Information wants to be free, but it also wants to be expensive

Information wants to be free. This notion, first brought up in 1984, accurately predicted the future of the internet. Digital reproduction of data and words costs nothing, leading to an overwhelming abundance of information.

However, information also wants to be expensive. The right information at the right time can have life-saving, wealth-building, and government-toppling effects. Producing good information requires time, effort, and money.

The recent battle between free and expensive information began with an act of charity. Brewster Kahle, the head of the Internet Archive, decided to help students, researchers, and readers during the early months of the Covid pandemic. He created the National Emergency Library, which offered a vast collection of digital books that were mostly unavailable elsewhere.

Unfortunately, this well-intentioned effort backfired. Four publishers accused the archive of “willful mass copyright infringement” and sued. They were successful, and the publishers recently announced that they had reached a deal with the archive to remove all their copyright books from the site. The archive expressed uncertainty about the future of its lending program and mentioned the possibility of a financial payment if they lose on appeal.

This case has caused bitterness between the two sides, with each accusing the other of bad faith and zealotry. Writers, who play a crucial role in producing valuable information, find themselves caught in the middle. Emotions are running high, with thousands of writers signing petitions both in support of and against the lawsuit.

This conflict between free and expensive information is a continuous struggle across various forms of media and entertainment. Neither side holds the upper hand indefinitely. As technology visionary Stewart Brand puts it, “The more information is free, the more opportunities for it to be collected, refined, packaged and made expensive. The more it is expensive, the more workarounds to make it free. It’s a paradox. Each side makes the other true.”

The battle between universal access to knowledge and the interests of publishers has been a longstanding one.

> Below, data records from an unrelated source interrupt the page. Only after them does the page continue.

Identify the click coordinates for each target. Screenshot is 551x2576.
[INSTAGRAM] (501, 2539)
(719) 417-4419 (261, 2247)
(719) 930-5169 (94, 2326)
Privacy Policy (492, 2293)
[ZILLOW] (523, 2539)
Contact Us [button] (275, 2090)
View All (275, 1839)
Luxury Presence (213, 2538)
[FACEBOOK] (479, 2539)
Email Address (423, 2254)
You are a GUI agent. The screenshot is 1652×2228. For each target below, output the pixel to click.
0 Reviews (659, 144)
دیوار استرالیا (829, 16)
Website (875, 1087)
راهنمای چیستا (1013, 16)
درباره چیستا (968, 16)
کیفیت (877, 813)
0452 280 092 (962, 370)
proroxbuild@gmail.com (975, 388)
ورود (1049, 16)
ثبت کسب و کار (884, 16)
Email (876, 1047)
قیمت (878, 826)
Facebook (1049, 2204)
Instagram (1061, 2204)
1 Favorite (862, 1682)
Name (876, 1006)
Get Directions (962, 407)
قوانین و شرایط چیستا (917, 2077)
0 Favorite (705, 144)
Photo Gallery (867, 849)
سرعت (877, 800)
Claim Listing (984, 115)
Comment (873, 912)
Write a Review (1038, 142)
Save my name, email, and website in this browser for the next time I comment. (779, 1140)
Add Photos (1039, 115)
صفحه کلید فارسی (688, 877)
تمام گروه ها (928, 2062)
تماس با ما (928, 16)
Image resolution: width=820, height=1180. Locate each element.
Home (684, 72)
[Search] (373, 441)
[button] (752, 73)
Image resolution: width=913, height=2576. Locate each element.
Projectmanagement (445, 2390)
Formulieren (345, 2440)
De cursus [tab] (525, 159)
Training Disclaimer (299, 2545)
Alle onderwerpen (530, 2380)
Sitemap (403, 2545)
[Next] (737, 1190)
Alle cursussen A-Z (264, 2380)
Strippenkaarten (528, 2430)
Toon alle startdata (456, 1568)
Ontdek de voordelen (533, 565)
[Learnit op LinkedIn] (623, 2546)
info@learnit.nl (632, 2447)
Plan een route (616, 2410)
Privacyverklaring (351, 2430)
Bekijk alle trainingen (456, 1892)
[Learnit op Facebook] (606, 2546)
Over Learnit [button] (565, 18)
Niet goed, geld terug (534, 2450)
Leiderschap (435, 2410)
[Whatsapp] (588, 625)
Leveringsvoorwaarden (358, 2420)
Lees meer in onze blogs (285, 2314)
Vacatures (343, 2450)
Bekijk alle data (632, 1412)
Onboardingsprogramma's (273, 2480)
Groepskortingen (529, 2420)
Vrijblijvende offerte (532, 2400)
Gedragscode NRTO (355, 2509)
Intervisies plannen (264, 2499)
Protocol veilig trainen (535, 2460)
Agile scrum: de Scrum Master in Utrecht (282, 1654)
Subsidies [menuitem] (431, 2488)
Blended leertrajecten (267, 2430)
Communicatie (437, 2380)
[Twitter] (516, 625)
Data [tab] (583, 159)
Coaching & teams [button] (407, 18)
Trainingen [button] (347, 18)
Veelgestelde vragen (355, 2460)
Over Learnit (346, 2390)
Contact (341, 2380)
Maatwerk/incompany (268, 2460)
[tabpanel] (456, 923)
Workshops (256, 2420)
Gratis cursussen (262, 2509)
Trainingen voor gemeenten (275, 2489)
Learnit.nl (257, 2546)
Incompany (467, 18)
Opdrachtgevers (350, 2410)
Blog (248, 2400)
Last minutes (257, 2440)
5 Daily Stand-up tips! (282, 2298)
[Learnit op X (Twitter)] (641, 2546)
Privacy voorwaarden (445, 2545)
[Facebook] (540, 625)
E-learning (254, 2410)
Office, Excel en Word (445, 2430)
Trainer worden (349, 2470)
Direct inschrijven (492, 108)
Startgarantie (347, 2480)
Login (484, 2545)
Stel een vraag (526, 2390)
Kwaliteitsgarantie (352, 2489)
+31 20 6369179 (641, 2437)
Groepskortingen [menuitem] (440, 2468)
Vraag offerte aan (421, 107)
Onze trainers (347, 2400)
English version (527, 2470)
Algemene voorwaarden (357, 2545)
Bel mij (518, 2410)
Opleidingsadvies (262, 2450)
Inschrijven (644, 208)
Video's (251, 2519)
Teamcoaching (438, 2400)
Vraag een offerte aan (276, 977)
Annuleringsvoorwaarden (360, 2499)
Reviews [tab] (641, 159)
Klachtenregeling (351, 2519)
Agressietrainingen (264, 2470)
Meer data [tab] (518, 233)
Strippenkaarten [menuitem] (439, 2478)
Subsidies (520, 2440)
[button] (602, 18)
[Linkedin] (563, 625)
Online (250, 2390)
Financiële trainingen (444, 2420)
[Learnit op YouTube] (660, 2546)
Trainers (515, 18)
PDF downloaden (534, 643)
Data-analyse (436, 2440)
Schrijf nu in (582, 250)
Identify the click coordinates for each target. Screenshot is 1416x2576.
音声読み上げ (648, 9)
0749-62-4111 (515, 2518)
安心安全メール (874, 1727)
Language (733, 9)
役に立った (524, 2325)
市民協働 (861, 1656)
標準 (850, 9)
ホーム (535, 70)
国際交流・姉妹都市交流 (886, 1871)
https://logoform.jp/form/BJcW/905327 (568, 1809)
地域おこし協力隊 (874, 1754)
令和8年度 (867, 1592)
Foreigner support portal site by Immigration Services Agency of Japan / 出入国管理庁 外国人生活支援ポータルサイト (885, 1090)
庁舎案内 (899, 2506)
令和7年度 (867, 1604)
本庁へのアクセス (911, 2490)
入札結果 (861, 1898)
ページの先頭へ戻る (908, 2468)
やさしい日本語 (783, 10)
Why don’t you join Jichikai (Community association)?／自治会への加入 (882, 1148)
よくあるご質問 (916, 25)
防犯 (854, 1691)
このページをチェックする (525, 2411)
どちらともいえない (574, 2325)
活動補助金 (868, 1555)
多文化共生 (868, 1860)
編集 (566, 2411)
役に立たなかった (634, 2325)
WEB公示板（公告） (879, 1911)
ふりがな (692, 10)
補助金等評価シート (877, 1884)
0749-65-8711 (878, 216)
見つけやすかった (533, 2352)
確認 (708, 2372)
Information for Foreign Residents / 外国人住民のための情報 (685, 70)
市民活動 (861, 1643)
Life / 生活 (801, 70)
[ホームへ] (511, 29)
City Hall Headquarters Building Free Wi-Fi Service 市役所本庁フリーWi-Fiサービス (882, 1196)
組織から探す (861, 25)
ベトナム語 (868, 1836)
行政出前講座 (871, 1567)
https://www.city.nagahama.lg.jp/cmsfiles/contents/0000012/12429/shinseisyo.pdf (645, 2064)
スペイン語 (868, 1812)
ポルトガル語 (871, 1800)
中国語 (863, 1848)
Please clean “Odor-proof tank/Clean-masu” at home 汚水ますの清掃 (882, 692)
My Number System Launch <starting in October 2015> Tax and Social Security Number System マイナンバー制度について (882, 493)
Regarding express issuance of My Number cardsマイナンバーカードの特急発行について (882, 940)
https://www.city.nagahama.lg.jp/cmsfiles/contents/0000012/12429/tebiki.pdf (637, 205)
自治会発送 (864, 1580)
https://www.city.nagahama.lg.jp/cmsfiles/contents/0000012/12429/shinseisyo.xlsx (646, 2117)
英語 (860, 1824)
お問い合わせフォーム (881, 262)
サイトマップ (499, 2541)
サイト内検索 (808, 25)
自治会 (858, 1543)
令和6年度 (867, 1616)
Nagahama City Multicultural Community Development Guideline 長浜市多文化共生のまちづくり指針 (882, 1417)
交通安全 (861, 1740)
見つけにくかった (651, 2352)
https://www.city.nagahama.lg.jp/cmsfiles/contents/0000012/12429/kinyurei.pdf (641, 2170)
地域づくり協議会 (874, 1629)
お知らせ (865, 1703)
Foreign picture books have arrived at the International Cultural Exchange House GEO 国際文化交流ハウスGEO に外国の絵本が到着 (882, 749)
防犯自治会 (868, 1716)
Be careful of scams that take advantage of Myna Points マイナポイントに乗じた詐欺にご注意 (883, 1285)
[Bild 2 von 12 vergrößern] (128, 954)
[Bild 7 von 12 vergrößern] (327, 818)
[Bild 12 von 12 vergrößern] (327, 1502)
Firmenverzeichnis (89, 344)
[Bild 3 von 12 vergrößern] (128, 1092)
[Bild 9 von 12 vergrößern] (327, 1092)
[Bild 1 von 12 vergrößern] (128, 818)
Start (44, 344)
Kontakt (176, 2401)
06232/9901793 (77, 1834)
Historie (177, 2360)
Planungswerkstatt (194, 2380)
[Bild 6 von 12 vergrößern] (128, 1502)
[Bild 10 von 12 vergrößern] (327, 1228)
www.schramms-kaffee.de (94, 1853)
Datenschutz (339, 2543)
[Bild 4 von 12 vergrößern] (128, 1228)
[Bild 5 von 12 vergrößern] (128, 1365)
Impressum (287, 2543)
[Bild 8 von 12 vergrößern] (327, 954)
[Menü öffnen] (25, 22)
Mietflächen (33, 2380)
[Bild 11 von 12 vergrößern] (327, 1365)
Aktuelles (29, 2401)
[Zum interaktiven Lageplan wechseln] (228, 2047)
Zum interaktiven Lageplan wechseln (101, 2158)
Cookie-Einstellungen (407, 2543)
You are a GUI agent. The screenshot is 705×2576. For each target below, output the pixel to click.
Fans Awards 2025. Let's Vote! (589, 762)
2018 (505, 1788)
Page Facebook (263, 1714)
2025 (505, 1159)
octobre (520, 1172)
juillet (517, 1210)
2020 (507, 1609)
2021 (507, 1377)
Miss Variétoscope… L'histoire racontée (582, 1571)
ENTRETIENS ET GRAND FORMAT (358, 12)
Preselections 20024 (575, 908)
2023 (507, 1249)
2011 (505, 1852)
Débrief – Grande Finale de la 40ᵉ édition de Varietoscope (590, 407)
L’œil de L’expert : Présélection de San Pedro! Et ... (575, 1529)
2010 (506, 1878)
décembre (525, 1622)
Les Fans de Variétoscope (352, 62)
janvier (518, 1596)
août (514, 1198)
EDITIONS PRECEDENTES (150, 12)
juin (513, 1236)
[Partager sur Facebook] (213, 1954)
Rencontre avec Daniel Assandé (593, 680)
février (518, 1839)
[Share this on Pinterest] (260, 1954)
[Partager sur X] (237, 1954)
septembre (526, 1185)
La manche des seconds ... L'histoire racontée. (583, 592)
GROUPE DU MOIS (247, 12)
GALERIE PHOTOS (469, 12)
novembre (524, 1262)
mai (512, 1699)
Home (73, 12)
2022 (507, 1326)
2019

Brewster Kahle has long championed the idea of providing access to all knowledge. While his efforts with the National Emergency Library didn’t go as planned, he found encouragement in the support shown by the Board of Supervisors of San Francisco.

Librarians, like Kahle, view themselves as custodians of knowledge. However, publishers see libraries as customer service departments for their database products. The digital nature of e-books has disrupted the traditional notion of ownership. E-books cannot be resold or given away, and libraries must buy licenses from copyright holders to lend them out. This new system restricts access to information and undermines the permanence of library collections.

The recent court battle between the Internet Archive and publishers highlighted growing concerns about the ability of tech, entertainment, and media companies to maintain public access to a diverse culture. The ruling in favor of the publishers puts the future of library collections and cultural preservation at risk.

While the publishers claim to be protecting the rights of authors, the archive argues that their actions harm the greater public good. Both sides accuse each other of refusing to negotiate, further fueling the bitterness surrounding the case.

The conflict between free and expensive information is likely to continue, with neither side maintaining dominance indefinitely. As the landscape of media and entertainment evolves, the struggle for access to valuable information will persist.